Want to steal data? Then send out a bot. These little devils have become the scourge of our online lives.
Cybercriminals distribute malicious software (malware) that turns your computer into a bot (robot) which they then get to carry out tasks over the internet without you knowing. Lots of infected computers form a network or botnet. They’ve given hackers and cybercriminals the ability to send out millions and millions of spam emails and massive Distributed Denial of Service (DDoS) attacks.
The 2015 Online Trust Audit & Honor Report was recently issued in the US. This is an annual audit which tests the security vulnerabilities of nearly 1,000 sites. Those tested included leading banks, retailers, social, media, government and internet of things sites. The report found that social media websites were the worst with what was described as a “dismal” 66 per cent pass rate against a simple bot test, while over 30 per cent of the top 50 media websites were also not able detect and block the most basic bot.
Botnets can be used for anything from stealing intellectual property to financial fraud.
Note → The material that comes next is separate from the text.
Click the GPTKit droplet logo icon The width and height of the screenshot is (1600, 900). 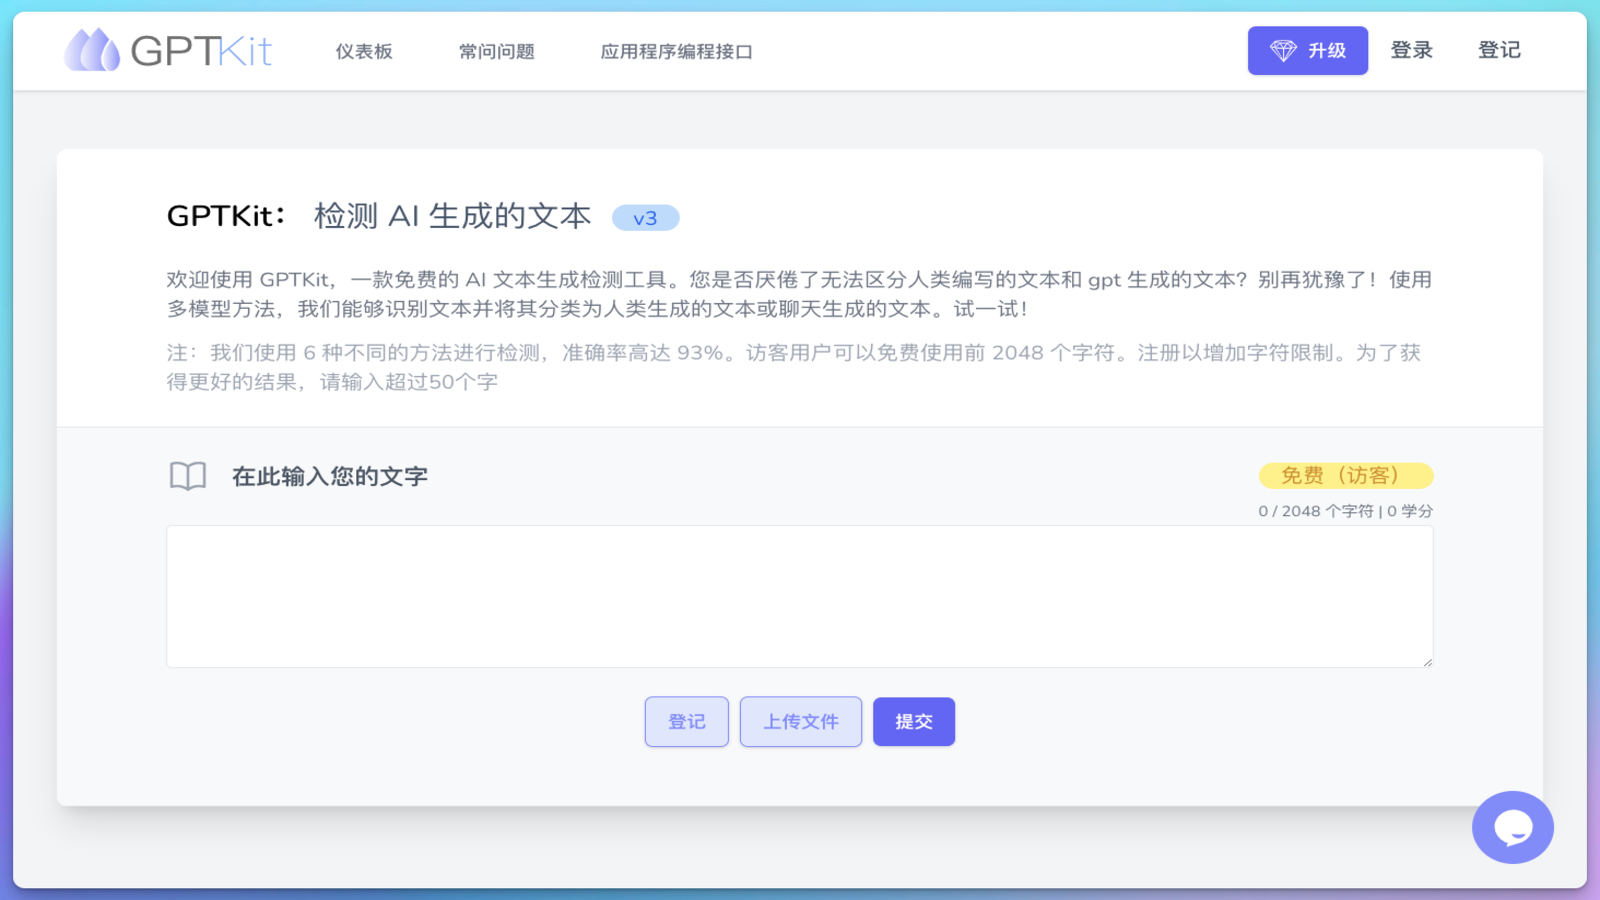tap(92, 50)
Earlier this year gamers downloading from Steam were told to beware of fake pages hiding destructive malware and last year Federal agents in the US claimed to bring down the world’s worst botnet, Gameover Zeus, which stole $100 million from bank accounts by infecting hundreds of thousands of computers.
And it’s not just through email and text that damage can be done. Malware called Stegoloader uses digital steganography – the art of hiding information in a digital image – to carry out its work by hiding a core component of the malware within a portable network graphic (PNG) hosted on a legitimate site.
Depending on the severity of a bot attack it can also cause serious reputational damage. So how in the name of Storm, Kracken and Mariposa (some of the names given to the worst perpetrators) can you stop a bot?
Given that most bot infections occur through only two main vectors (infected files or infected websites) there are a few steps you can take to avoid infection:
- Invest in commercial anti-virus and real-time anti-spyware protection and keep it up-to-date.
- Schedule scans – daily is best!
- Disable autorun. Stick an external device into your PC with autorun enabled and you’ve effectively let a vampire through your door.
- Switch off email preview or the Preview Pane in Outlook or any similarly capable mail application.
- Think before you click on that link or email attachment even if it is from someone you know. Check the content matches your expectation from that person.
- Keep your browser upto date and secure. It’s your gateway to the internet. Disable Popup and Adware and any of the other nasties.
- Get a hardware firewall. A normal non-MI5 level firewall policy can often block the types of traffic across which botnets propagate as well as protecting you from the regular malicious traffic coming from the internet.
Above all it’s important to educate your staff. A bot can put the fear of Lucifer into you but with careful monitoring of your networks for unusual activity and strong information security and user policies, the threat of infection can be minimised.